I met him in 1960 in a pub in Kensington, where I had gone for lunch. Entering the pub, I found I had no cash, and asked the barman if he would take a cheque. He refused, but a voice at my elbow said: ‘How much do you want? I might be able to help.’ I turned to face a rubicund countenance and a military moustache.
‘Two pounds,’ I said. ‘All right,’ said he. ‘Who do I make it out to?’ I asked. ‘George Meredith.’ The barman interposed: ‘Captain Meredith.’ ‘Any relation of the novelist?’ ‘Grandson.’
We became friends until his death a year and a half later. He had served through the First World War, and in India just before and just after it. He had had to resign his commission when his wife went off with a fellow officer, as was the convention for the injured party in regimental life.
He returned to England, and became a Master of Foxhounds in the Shires, but went bankrupt not long after. Later, he inherited some money and was able to obtain his discharge and maintain a modest life, relieved, as he put it, to ‘go back to Savile Row’ for his clothes.

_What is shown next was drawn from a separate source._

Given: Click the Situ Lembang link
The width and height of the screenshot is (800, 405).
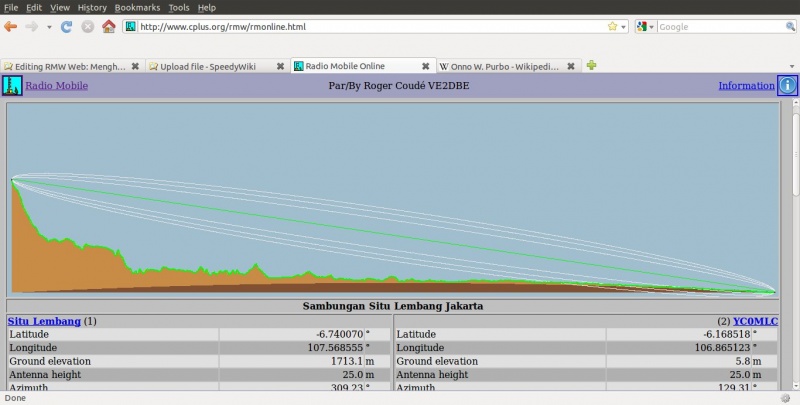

He clearly had some of the literary flair of his family, and he was an excellent raconteur. He was also a fine horseman and a jovial companion.
These stanzas form part of the poem:
So you top the crest which hid you, and
your eyes receive a vision
Of a stretch of rolling downland, while,
with puffs as white as snow,
You can see your shrapnel burst with
mathematical precision,
And you bless the thirteen pounders of
the Cavalry Division
For outlining your objective. You have
half a mile to go.
And the trumpet orders Canter, for no
more the ground may screen you.
A hare gets up in front of you, and lopes
away at large.
A whispering of bullets tells the enemy
has seen you.
Your brother squadron leaders close the
intervals between you
As they take up your direction, and the
line goes down to charge...
Grows the distance ever shorter ’neath
the squadrons’ steady thunder.
But their batteries have found you, and
the men are falling fast.
The rear ranks close the spaces which
the shells have torn asunder;
Some wounded men are carried wide,
and some are trampled under,
As the pace becomes a gallop, to a
screaming trumpet’s blast...
They reach the enemy guns, and with a shout that mocks the tumult, you are into them and through.
Whether history or fantasy, it’s the stuff of the Charge of the Light Brigade, and Tennyson might have thought well of it, I feel. George Meredith, too, might have thought his grandson had promise.